Using package peakPick
In peakPick: Peak Picking Methods Inspired by Biological Data

Introduction

There is no panacea for detecting peaks in one-dimensional series of data, but there are algorithms that have been proven to work well in practice in certain settings. This package implements 2 heuristics motivated by genomics data analysis.

The first algorithm (detect.spikes) detects brief spikes rising above a user-defined number of standard deviations computed over widows, whose length the user also defines. The algorithm is iterative: Detected spikes are excluded from standard deviation estimations, and another detection round begins. The algorithm stops when the number of detected peaks does not change significantly.

The second algorithm (peakpick) detects smooth peaks in data that should probably be smoothed or filtered before.

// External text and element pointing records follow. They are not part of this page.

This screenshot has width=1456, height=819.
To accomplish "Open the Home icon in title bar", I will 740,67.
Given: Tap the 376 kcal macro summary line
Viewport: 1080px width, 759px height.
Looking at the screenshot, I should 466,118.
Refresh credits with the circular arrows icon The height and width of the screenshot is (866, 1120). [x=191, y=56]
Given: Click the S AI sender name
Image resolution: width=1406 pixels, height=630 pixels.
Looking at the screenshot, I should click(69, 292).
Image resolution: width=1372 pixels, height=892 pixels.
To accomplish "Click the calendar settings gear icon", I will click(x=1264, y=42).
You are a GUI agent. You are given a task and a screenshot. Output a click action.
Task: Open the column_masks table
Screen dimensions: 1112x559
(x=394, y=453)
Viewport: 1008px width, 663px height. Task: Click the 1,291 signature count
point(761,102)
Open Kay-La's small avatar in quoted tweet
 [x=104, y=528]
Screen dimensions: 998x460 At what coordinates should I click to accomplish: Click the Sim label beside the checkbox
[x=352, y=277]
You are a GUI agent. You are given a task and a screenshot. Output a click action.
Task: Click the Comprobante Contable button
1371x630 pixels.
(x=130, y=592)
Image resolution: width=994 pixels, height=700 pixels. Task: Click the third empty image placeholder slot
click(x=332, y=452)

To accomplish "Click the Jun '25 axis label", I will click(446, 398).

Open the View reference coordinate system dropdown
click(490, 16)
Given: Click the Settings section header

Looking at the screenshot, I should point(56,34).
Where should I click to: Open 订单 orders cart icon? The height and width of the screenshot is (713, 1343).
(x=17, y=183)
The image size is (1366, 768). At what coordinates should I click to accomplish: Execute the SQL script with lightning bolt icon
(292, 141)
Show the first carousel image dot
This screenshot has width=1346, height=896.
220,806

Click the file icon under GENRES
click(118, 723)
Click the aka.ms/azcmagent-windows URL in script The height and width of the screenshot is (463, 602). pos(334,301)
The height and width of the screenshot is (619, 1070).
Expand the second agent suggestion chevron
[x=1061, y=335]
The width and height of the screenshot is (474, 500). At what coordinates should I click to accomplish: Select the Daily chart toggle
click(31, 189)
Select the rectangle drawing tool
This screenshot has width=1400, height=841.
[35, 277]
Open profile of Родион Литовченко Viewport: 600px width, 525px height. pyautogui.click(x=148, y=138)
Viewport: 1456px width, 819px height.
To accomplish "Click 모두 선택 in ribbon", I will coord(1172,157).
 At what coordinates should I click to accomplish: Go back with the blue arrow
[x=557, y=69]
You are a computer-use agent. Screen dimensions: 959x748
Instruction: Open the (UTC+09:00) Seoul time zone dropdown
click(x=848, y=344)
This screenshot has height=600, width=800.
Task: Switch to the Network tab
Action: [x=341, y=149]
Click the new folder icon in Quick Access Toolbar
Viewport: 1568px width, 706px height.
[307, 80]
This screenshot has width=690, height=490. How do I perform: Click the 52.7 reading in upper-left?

This algorithm tries to estimate peaks via derivatives, and additionally requires the peaks to rise a user-defined number of standard deviations above their vicinity. The user can also specify that the peaks must lie a certain number of data points apart.

The algorithms were designed by Weber et al., the full reference is given below.

Examples

The library is loaded like so:

require(peakPick)

To demonstrate spike detection, we generate two sets of uniformly distributed data, each with 100 points. The sets must be ordered columnwise. Spikes are then introduced at positions 40 and 50, respectively.

set.seed(123)
spikes <- matrix(runif(200), ncol=2)
spikes[40, 1] <- 300
spikes[50, 2] <- 40

We use a window of +/- 10 positions to detect spikes in these data; we set a limit of 12 standard deviations to avoid detecting spurious peaks.

spikehits <- detect.spikes(spikes, c(11, 90), 10, spike.min.sd=12)

## Spikes are correctly recovered
which(spikehits[, 1])
which(spikehits[, 2])

To demonstrate smooth peak detection, we generate a series of noisy oscillations, which we filter by means of running averages (this will generate a time series object):

set.seed(123)
peaks <- 1 + 0.5*sin((1:1000)*pi/100) + 0.1*rnorm(1000)
smoothpeaks <- filter(peaks, rep(1/20, 20), sides=2)

Peaks are now readily detected; data must be supplied as a matrix with the series organized columnwise. We set peak.npos to reflect our expectation of peak broadness. This parameter defines the window length used for mean and standard deviation estimations; peaks must rise a certain multiple of standard deviation above mean. Note that results are given as boolean vectors.

peakhits <- peakpick(matrix(smoothpeaks, ncol=1), 100, peak.npos=50)

## Plot results
plot(smoothpeaks)
points((1:1000)[peakhits], smoothpeaks[peakhits], col="red")

References

Weber, C.M., Ramachandran, S., and Henikoff, S. (2014). Nucleosomes are context-specific, H2A.Z-modulated barriers to RNA polymerase. Molecular Cell 53, 819–830.